Затем все отправились пить чай в часть здания, находившуюся по правую сторону от входа в основной зал. Пройдя массивные филенчатые двери, много раз за свою историю перекрашенные, гости оказывались в большой столовой с высокими потолками, дальше следовала кухня. Обстановка в столовой была простой и скромной: окрашенные в блекло-зеленый цвет стены, старомодные латунные светильники с плафонами из толстого матового стекла, пара-тройка репродукций в деревянных рамах с библейскими стихами-изречениями, длинные столы покрыты клеенкой, на полу - истертый линолеум.
Именно с этой комнатой у меня связано немало теплых воспоминаний. Именно здесь довелось встретиться, близко познакомиться с интересными людьми, собеседниками, христианами со всего Советского Союза.
За неспешным вечерним чаем и общением незаметно пролетало время, на улице становилось темно - там в который раз за вечер печатал тяжелый шаг караульный наряд с автоматами Калашникова за плечами. Прямо в окна столовой с противоположной стороны узкого переулка смотрел фасад какого-то то ли военного училища, то ли госпиталя - уже не помню, и его охраняли вооруженные караулы. Центр Москвы был нашпигован подобными учреждениями, а здесь, в самом сердце столицы, был хотя и крошечный, но христианский оазис: все вокруг, включая поваров, уборщиц, дежурных, были верующими. На втором этаже располагались кабинеты руководителей всесоюзного церковного Совета - председателя, генерального секретаря и прочих руководящих работников. На этом же этаже по левую руку от старинной чугунной лестницы находился Международный Отдел - самое загадочное место в церкви. Высокие двери его почти всегда были закрыты, но иногда, в дневное время они открывались, впуская или выпуская группу из нескольких человек, и тогда по коридору моментально проносилось:
-- Иностранцы!
Иностранцы проходили совсем рядом - люди из другого, неведомого мира, и на них всех лежала незримая печать инаковости. Пожилые джентльмены с идеально причесанными седыми волосами, с лицами почти совсем без морщин, похожими на бруски розового земляничного мыла. В очках с дымчатыми стеклами и в тонкой золотой оправе, в хорошо сшитых клубных пиджаках нараспашку. Идя по коридору и привычно улыбаясь, они разглядывали с любопытством и одновременно некоей неуверенностью находящихся там разом стихших разношерстных посетителей со всех городов и весей Советского Союза. Вокруг иностранных братьев суетились референты и переводчики. Делегация вместе с сопровождающими следовала к главному выходу и рассаживалась в черные автомобили Волга ГАЗ - 24.

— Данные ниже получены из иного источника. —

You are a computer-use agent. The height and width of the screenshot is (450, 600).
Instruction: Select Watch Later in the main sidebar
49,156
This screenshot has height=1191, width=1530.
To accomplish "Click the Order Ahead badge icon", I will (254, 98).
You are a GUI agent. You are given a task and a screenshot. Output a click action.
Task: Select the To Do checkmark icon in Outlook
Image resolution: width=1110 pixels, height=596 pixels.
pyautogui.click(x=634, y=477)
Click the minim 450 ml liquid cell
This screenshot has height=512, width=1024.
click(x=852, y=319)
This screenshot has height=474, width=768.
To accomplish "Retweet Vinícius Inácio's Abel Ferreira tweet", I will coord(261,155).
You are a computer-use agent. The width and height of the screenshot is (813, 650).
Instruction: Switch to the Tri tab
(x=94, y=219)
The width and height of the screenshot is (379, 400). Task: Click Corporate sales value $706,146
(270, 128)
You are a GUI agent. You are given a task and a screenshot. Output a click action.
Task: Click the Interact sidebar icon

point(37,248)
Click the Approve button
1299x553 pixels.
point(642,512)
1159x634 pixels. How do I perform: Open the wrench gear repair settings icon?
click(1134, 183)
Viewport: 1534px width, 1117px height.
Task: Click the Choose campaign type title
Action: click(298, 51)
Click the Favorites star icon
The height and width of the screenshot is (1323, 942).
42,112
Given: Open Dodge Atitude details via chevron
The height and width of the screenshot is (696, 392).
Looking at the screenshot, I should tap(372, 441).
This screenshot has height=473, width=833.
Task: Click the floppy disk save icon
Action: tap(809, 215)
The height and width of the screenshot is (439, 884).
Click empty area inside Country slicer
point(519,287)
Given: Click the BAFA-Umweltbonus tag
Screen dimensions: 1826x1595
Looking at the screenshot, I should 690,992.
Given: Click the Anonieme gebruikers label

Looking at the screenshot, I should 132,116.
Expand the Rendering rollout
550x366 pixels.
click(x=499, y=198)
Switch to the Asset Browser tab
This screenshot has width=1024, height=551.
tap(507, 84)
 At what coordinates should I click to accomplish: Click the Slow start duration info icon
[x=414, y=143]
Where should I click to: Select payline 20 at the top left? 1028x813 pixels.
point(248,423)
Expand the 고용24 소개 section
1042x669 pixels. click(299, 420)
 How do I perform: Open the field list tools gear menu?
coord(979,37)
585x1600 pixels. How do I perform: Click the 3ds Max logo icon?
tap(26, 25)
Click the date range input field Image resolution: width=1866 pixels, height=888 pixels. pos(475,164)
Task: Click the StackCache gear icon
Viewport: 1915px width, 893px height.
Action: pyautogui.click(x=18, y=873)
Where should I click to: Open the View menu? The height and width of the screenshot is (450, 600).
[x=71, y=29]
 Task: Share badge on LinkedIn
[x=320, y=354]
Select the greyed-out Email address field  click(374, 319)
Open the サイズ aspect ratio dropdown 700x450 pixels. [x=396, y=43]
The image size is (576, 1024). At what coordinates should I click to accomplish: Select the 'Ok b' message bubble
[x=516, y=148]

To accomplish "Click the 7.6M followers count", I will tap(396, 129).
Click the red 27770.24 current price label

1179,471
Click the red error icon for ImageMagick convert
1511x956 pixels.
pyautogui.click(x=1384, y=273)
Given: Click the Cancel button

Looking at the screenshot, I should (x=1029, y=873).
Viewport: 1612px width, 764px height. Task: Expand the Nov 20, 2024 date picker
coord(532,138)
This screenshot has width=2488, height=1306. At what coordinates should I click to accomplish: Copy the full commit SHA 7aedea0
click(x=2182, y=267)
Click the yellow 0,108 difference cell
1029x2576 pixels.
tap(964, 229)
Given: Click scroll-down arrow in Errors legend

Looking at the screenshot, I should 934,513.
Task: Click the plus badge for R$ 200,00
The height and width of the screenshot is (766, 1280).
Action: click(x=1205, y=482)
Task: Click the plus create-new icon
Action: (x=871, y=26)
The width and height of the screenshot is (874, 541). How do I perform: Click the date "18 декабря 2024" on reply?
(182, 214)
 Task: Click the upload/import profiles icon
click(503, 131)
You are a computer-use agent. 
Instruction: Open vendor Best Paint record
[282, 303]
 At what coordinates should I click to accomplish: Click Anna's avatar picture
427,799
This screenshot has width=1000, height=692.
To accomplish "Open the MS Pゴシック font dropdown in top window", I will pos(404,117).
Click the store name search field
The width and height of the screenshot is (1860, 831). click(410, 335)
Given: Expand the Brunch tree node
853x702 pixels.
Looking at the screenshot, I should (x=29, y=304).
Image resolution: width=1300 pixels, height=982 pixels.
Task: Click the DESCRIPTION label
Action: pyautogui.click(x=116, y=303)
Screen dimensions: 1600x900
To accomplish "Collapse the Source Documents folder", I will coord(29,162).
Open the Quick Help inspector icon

Но тем поздним летним вечером в помещении церкви, разумеется, не было ни важных руководящих братьев, ни иностранцев. Давно ушли хористы, проводившие репетицию (такие репетиции назывались спевками), остались только дежурные, кухонные работники и гости со всей страны, разместившиеся на ночлег в церкви. Входные двери были надежно заперты изнутри на огромные засовы. Все сидели за длинными столами и пили чай с пирожками, и прочей привезенной с собой снедью.
Больше всех привлекал к себе внимание брат на вид лет далеко за пятьдесят, которого звали Григорием Васильевичем. Он говорил не переставая: рассказывал истории из своей жизни, приводил назидательные примеры из практики служения и предлагал всем присутствующим вместе подумать над трудными местами из Библии.
-- Друзья, а как вы понимаете двадцать третий стих из четвертой главы Бытия, - Григорий Васильевич привычно листал странички Библии карманного формата, - « Ада и Цилла! Послушайте голоса моего; жены Ламеховы! Внимайте словам моим: я убил мужа в язву мне и отрока в рану мне»?